SuaraBanyuurip.com – Samian Sasongko
Bojonegoro – Hujan deras yang mengguyur sekitar lokasi sumur minyak Banyuurip, Blok Cepu tak hanya menerjang lahan pertanian saja. Namun, juga telah mengganggu pelaksanaan projek Engineering Procuremen and Construction (EPC)-5 yang dikerjakan oleh PT Hutama Karya (HK) – PT Rekayasa Industri (Rekind).
Hubungan Masyarakat (humas) PT Rekind, Herman susatya, mengatakan, hujan lebat yang turun beberapa waktu ini telah mengganggu pelaksanaan pengerjaan proyek EPC-5.
“Hujan pasti berpengaruh pada projek. Karena, aktivitas project terhenti. Khususnya, di RWI & Basin,” kata Herman Susatya melalui pesan pendek kepada suarabanyuurip.com, Selasa (10/12/2013).
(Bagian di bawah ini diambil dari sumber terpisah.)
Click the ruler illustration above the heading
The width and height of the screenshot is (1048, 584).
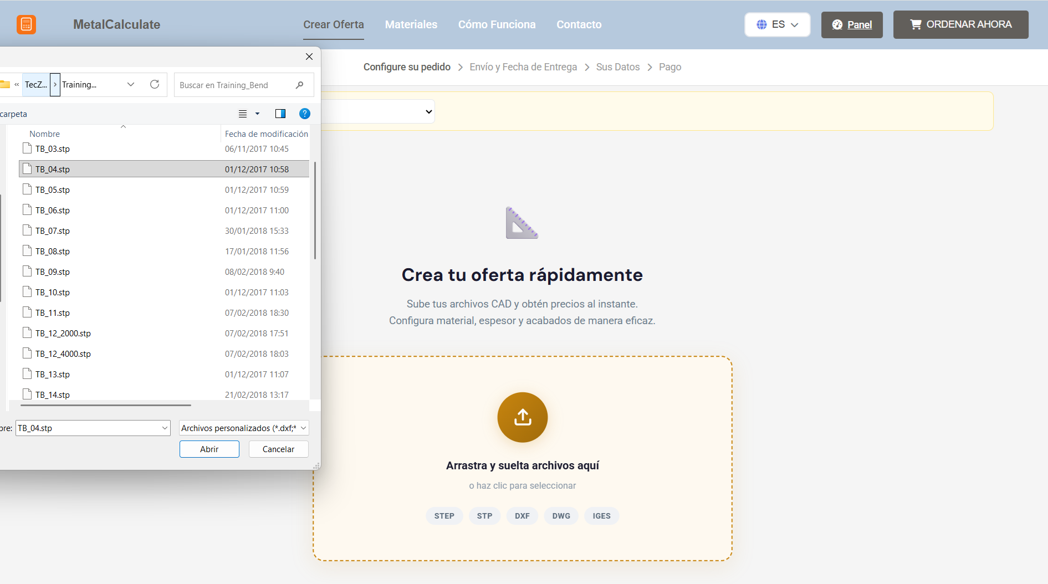click(522, 223)
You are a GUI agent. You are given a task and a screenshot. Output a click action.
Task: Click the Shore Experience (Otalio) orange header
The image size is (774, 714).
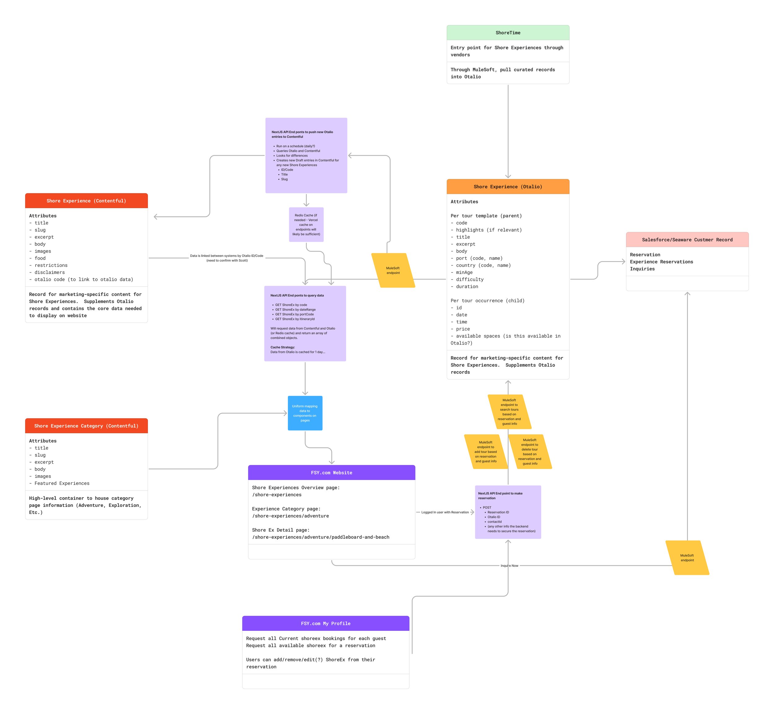[x=507, y=187]
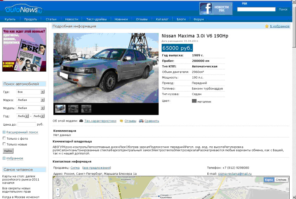This screenshot has width=296, height=199.
Task: Click the autoNews.ru logo
Action: click(24, 9)
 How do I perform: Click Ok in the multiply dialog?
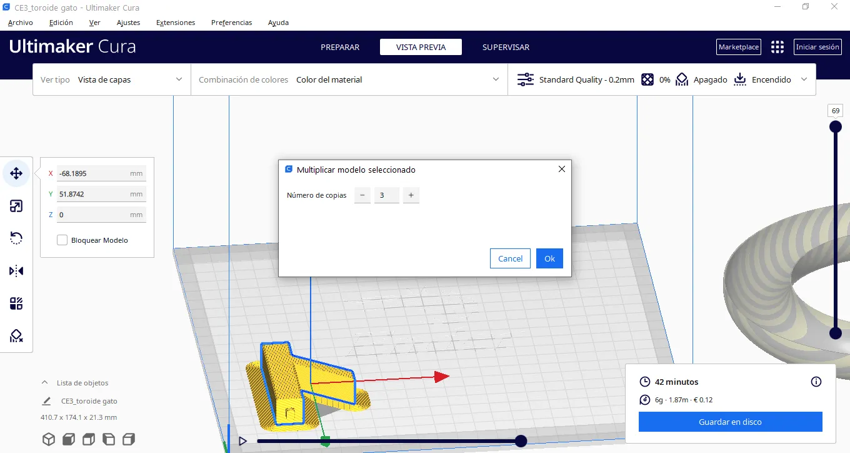coord(549,258)
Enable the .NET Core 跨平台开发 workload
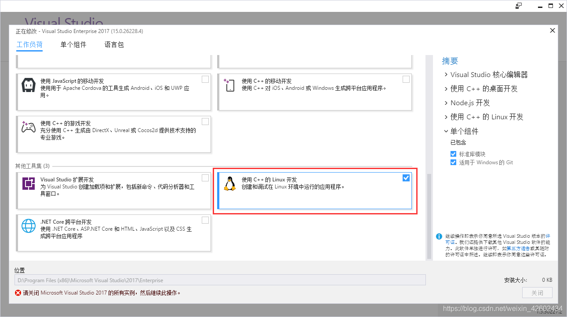Viewport: 567px width, 317px height. coord(205,220)

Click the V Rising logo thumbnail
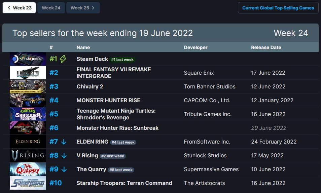(x=28, y=155)
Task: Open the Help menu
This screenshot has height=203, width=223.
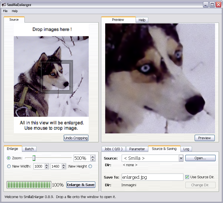Action: coord(15,11)

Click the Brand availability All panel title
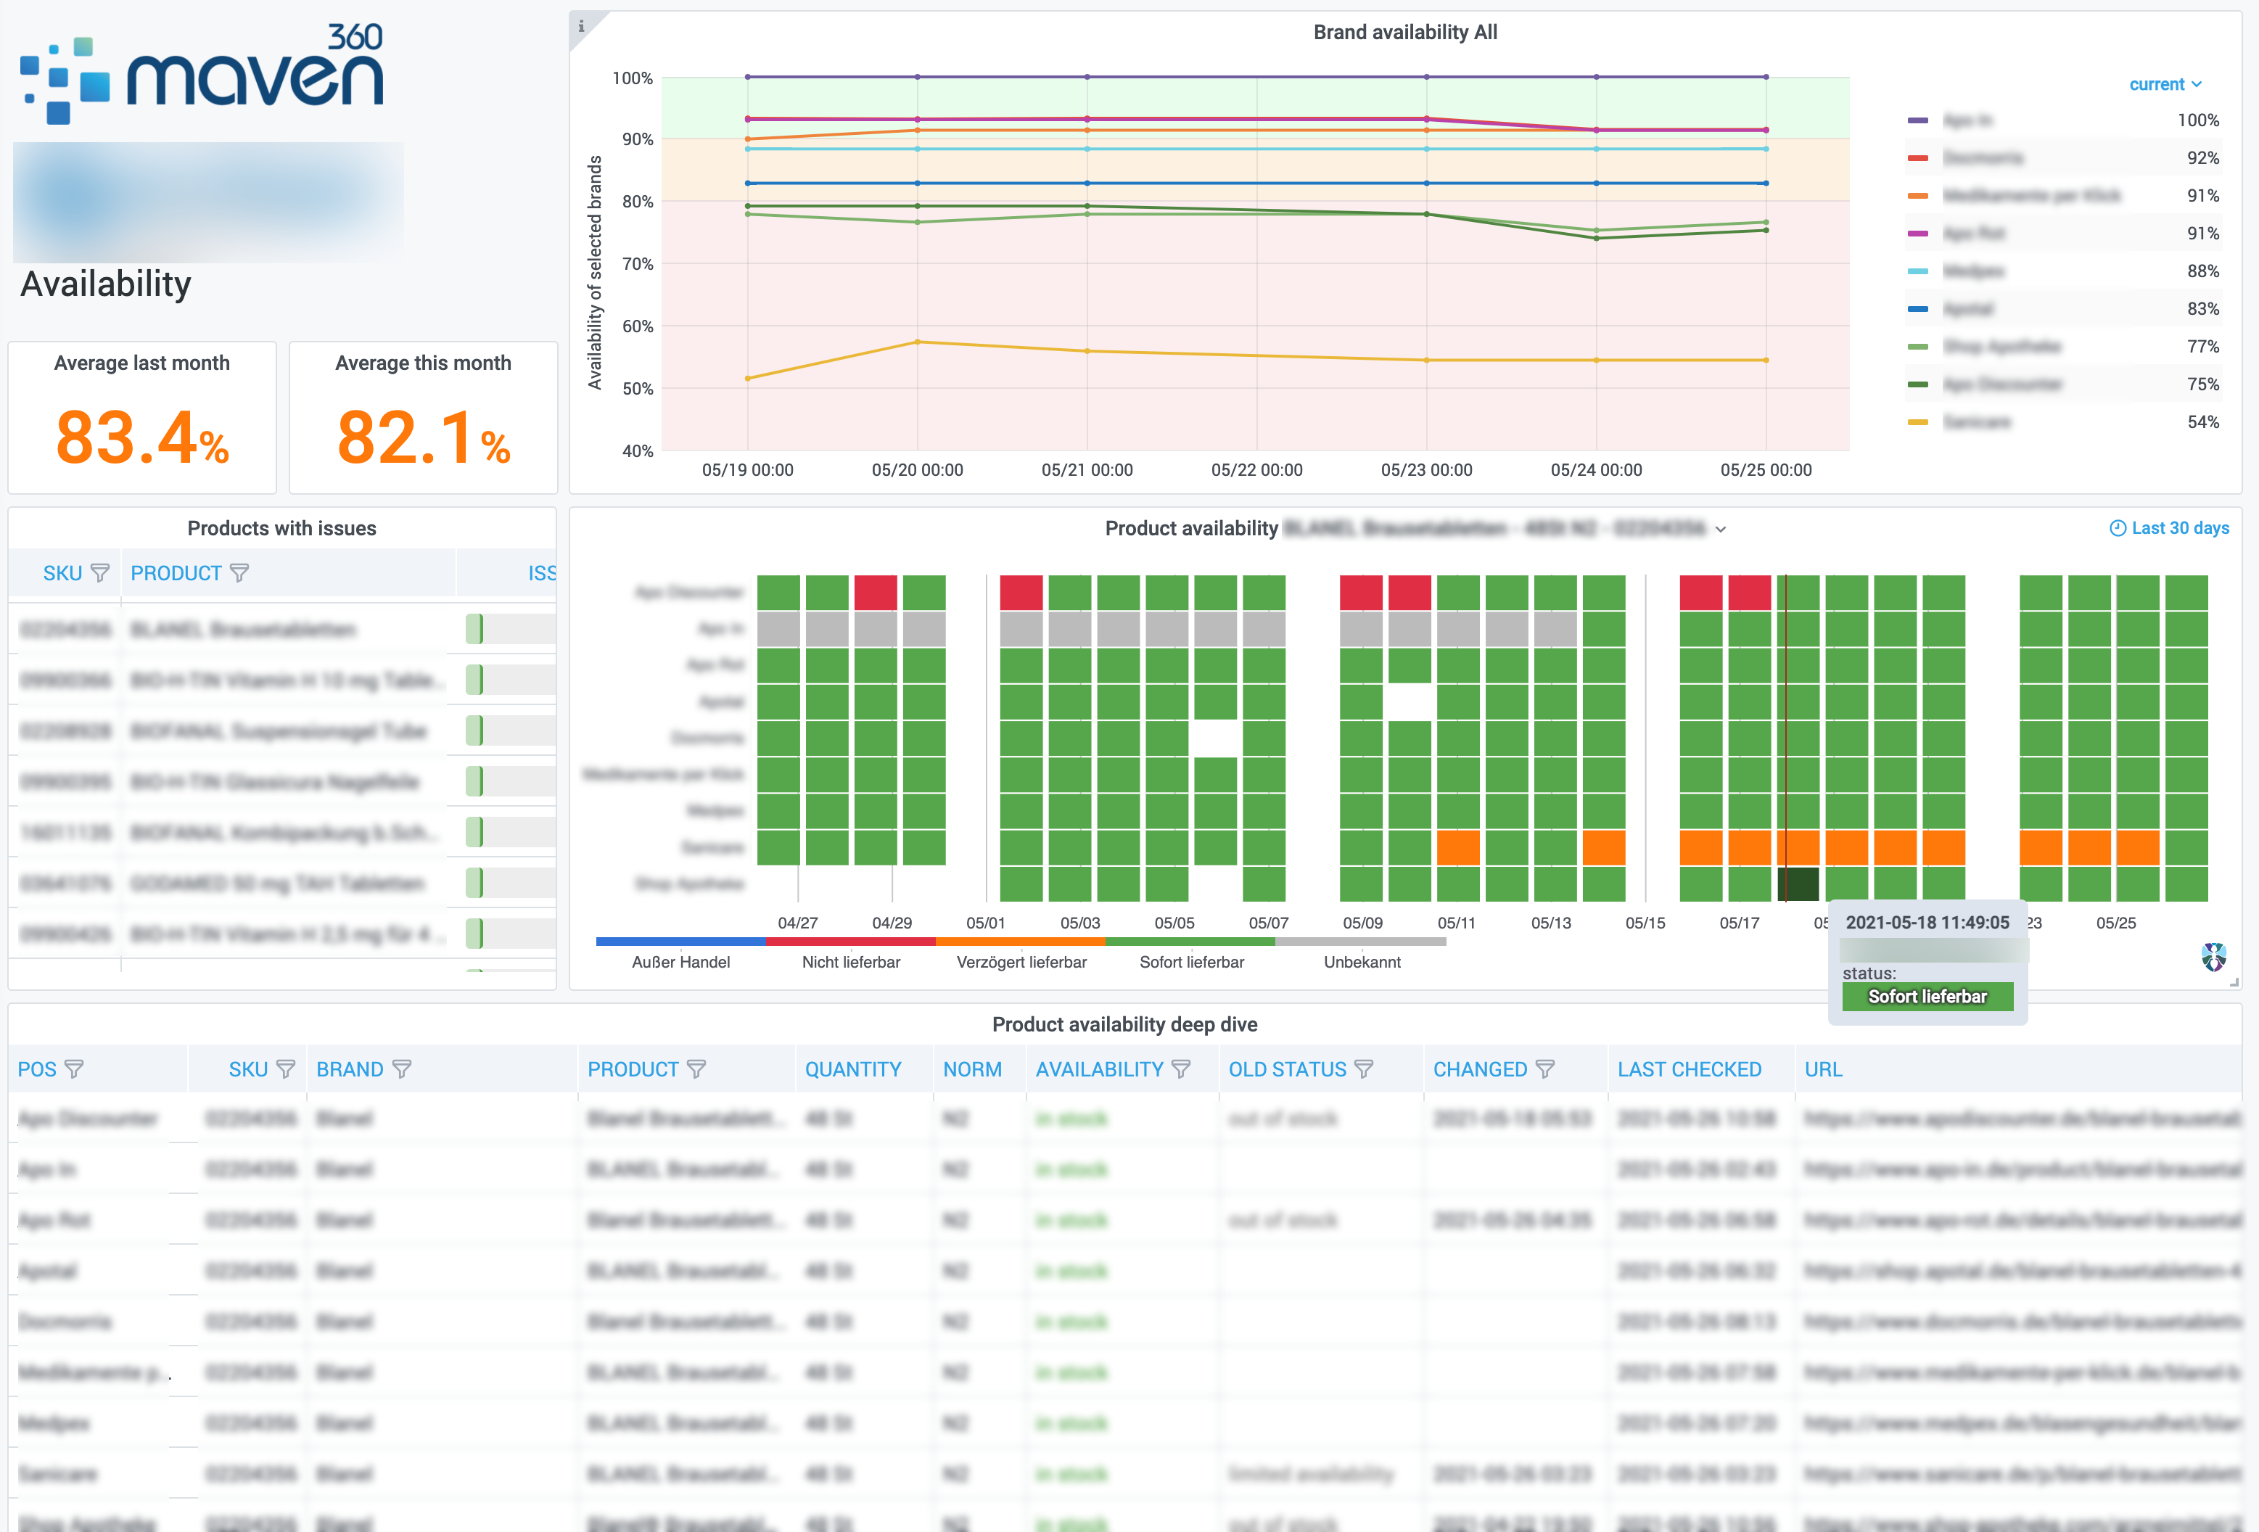[x=1405, y=32]
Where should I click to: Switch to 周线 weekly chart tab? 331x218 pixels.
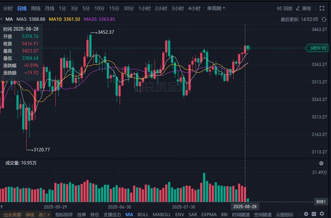coord(36,9)

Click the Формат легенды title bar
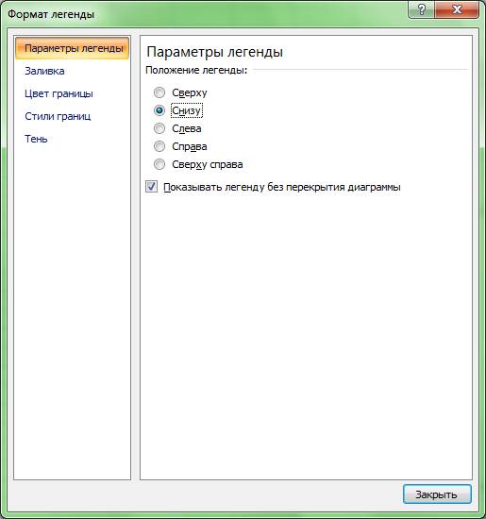click(51, 14)
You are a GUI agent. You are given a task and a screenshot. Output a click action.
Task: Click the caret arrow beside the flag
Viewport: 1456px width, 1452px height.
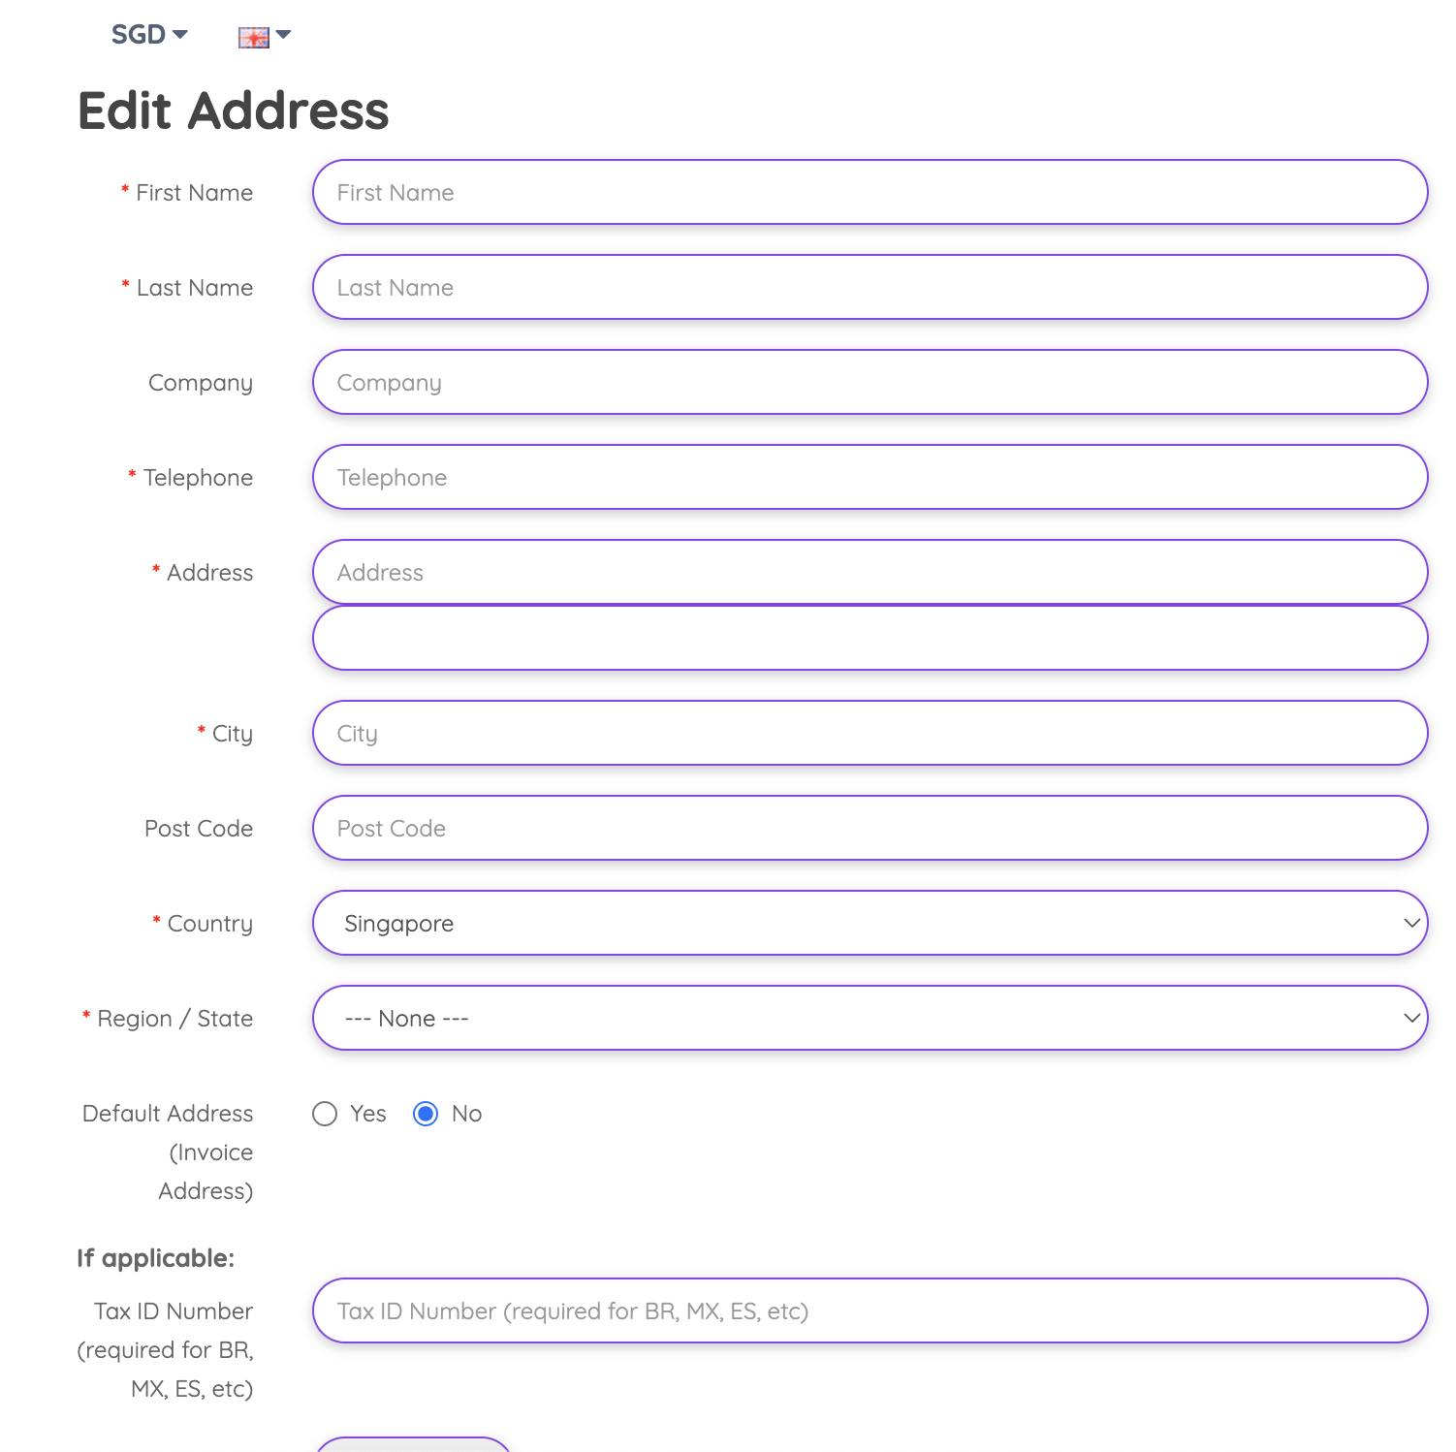click(x=283, y=35)
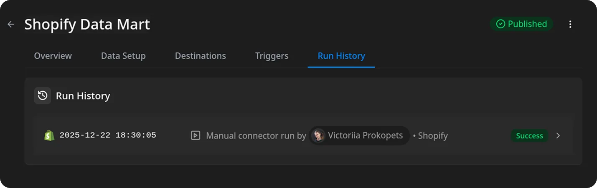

Dia menjelaskan, tidak semua project EPC-5 tergaggu oleh hujan. Namun, ada yang tetap berjalan dalam kegiatan pengerjaan projectnya.
“Untuk flyover and building tetap berjalan seperti biasa, Mas,” jelasnya.
Ketika disinggung bagaimana langkah yang akan lakukan agar tetap bisa mengerjakan proyek yg terpengaruhi seperti di RWI dan Basin tersebut. Dia mengaku, menunggu kondisi hujan tidak turun.
“Nunggu tidak hujan saja. Karena, hal itu sudah masuk dalam risk assesment plan kita,” tegas Herman Susatya menerangkan.(sam)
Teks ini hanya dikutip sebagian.